According to Wolfe, Harris & Harris -- a New York City-based firm with a market cap of $275.6 million -- is invested in a diversified range of early-stage nanotech companies. He notes that its portfolio is comprised of 27 private companies.
There is high risk. He cautions, "TINY's shares trade mostly on investor hype over their potential for growth. In fact, investors are currently getting $5.42 worth of value for a share price of $13.25 - not a great trade if you're measuring performance by the usual metrics of sales and profits."
But, he adds, conventional valuation metrics do not apply well to business development companies like Harris & Harris. So what, he asks, justifies TINY's premium valuation?
Wolfe says, "I believe there is plenty to like about Harris & Harris. For one, the firm adheres to some basic rules of sound investing, such as keeping a diversified portfolio."
In addition, he adds, TINY's invested assets are all in private companies so, as he observes, its portfolio can't be replicated. Importantly, the company's future and valuation will be impacted by what he calls the IPO factor.
Wolfe explains, "Ever since Sarbanes-Oxley, the IPO market has been hesitant. Still, eventually investors' appetites for higher risk, high return stocks will make a comeback."

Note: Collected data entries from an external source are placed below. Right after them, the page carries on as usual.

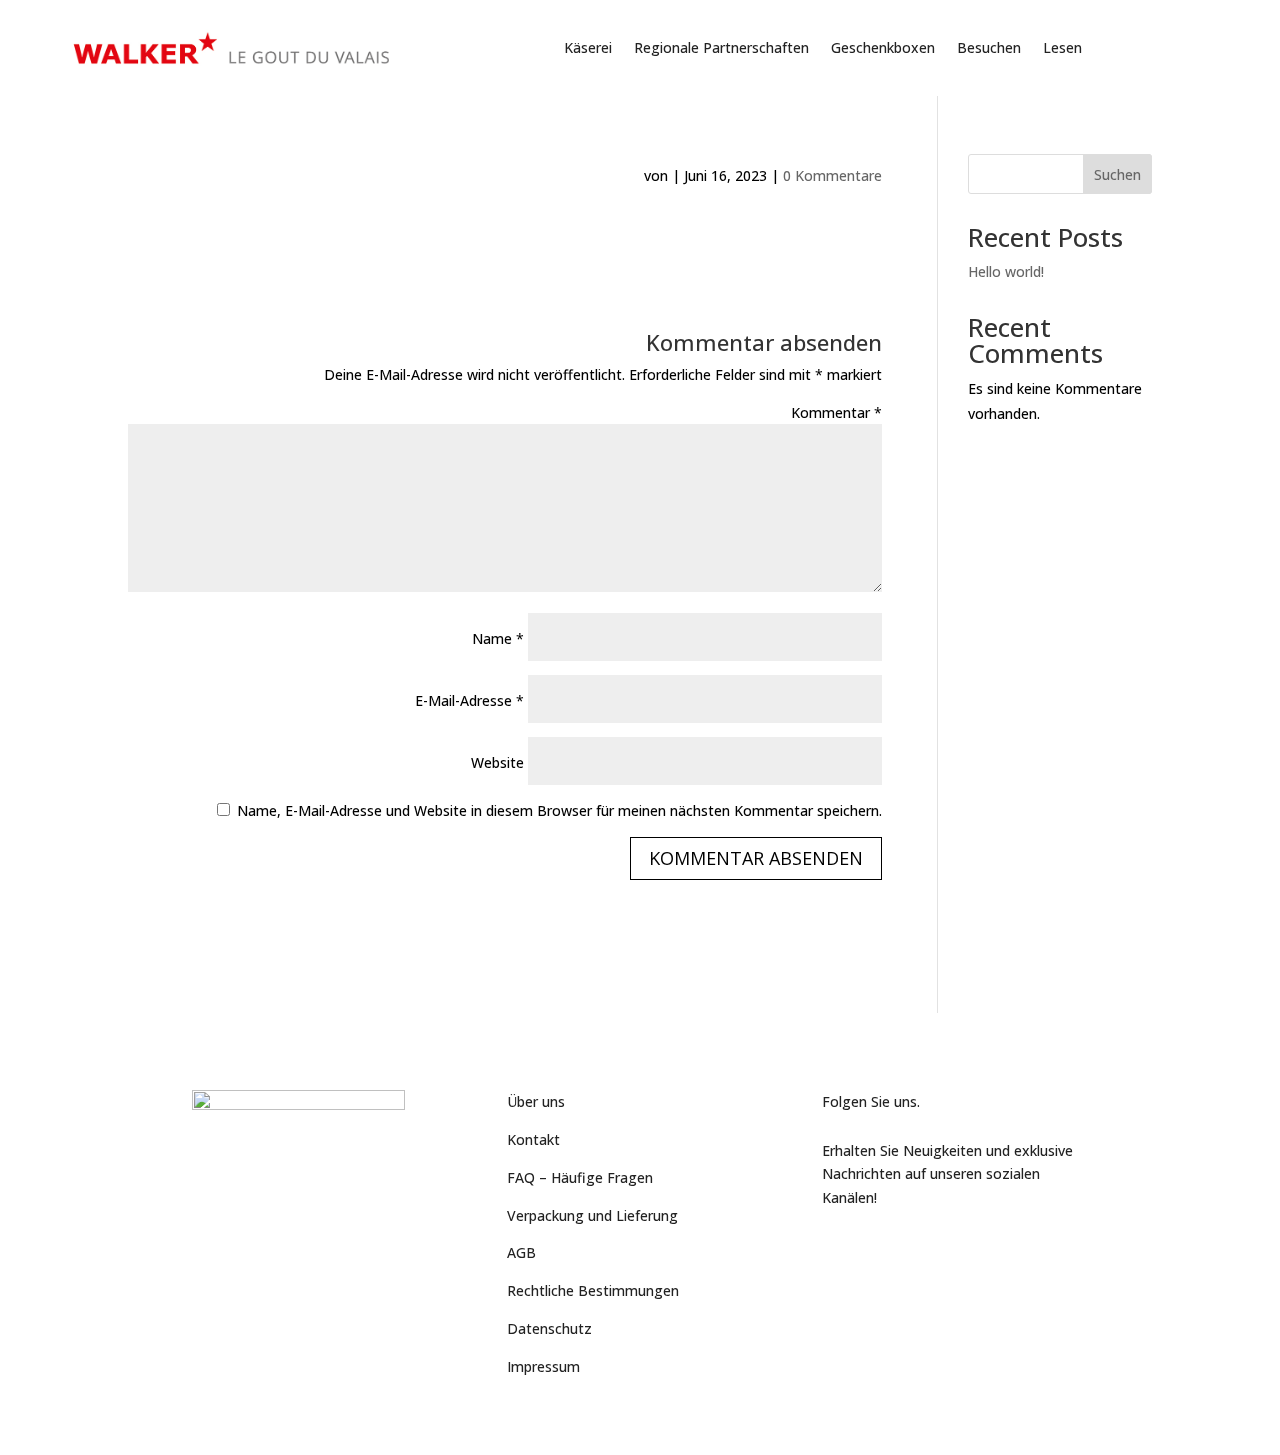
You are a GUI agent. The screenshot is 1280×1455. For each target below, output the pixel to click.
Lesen (1062, 47)
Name (498, 638)
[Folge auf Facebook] (838, 1246)
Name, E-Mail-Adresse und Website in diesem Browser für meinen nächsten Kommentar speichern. (559, 810)
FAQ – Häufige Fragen (580, 1177)
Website (497, 762)
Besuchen (989, 47)
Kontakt (533, 1139)
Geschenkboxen (883, 47)
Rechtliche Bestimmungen (593, 1290)
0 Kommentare (832, 175)
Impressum (543, 1366)
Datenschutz (549, 1328)
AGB (521, 1252)
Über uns (536, 1101)
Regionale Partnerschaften (721, 47)
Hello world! (1006, 271)
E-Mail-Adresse (469, 700)
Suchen (1117, 174)
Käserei (588, 47)
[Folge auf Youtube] (878, 1246)
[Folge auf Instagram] (918, 1246)
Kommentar (836, 412)
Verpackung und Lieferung (592, 1215)
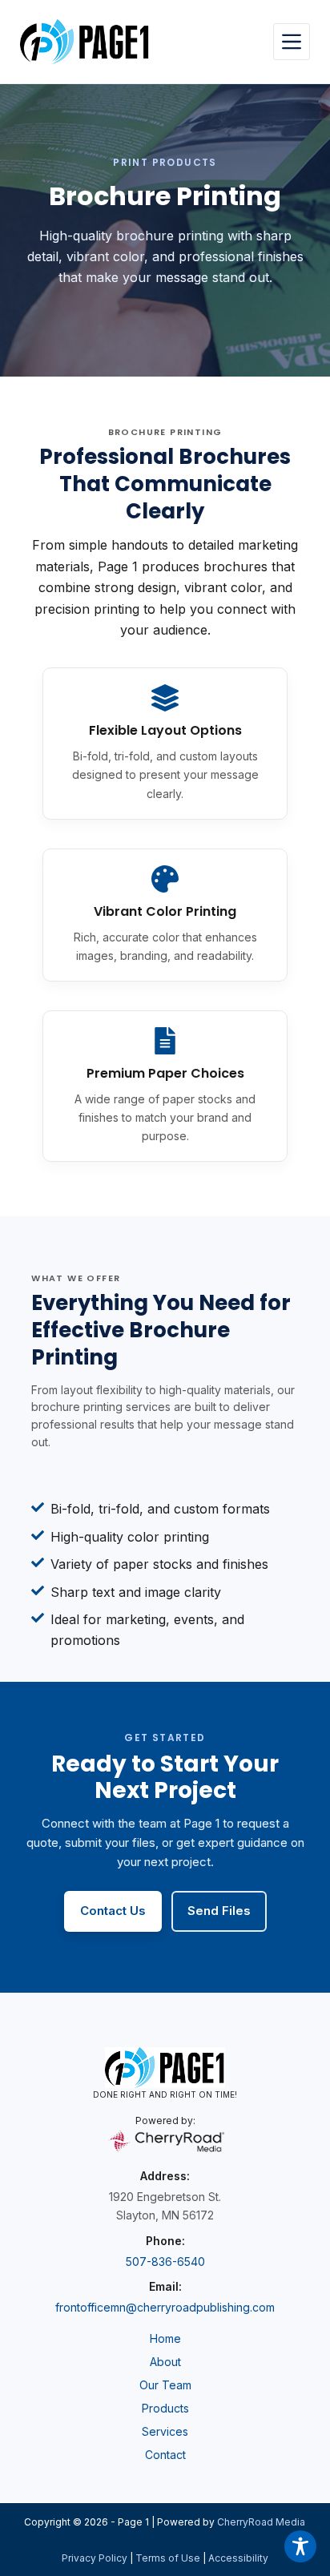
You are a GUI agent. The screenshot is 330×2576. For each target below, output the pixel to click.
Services (165, 2431)
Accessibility (238, 2558)
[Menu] (291, 41)
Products (165, 2408)
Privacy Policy (94, 2558)
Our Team (165, 2385)
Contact (165, 2454)
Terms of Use (167, 2558)
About (165, 2361)
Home (165, 2338)
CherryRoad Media (261, 2522)
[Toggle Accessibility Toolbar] (300, 2546)
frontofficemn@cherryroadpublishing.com (165, 2307)
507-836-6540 (165, 2261)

In the meantime, he notes, "Time is on Harris & Harris' side. With $60 million in cash or cash equivalents, no debt and very little overhead, the company can afford to sit back and let its assets mature."
Today, he notes the nearest thing to "finished goods on TINY's shelf" are Neophotonics (a maker of optical components), Molecular Imprints and Nanosys. For full disclosure: Josh Wolfe's venture firm Lux Capital is an equity investor in both Molecular Imprints and Nanosys.
NeoPhotonics, he notes, makes optical components for communications networks. Nanosys, he explains, began as a nanomaterials supplier, and over the past few years it has built collaborative business partnerships with companies like Sharp, Intel, and Micron Technology.
Molecular Imprints, he adds, has one of the largest patent portfolios in three-dimensional imprint lithography. He says, "In addition, it has received additional backing from Motorola, KLA Tencor and Japan's Dai Nippon Printing Co. It won't be long before Molecular Imprints revenues start attracting the attention of investment bankers."
The advisor states, "If the IPO market does indeed warm up in the next 12 months, speculators who buy TINY at even its current share price may be glad they did by this time next year."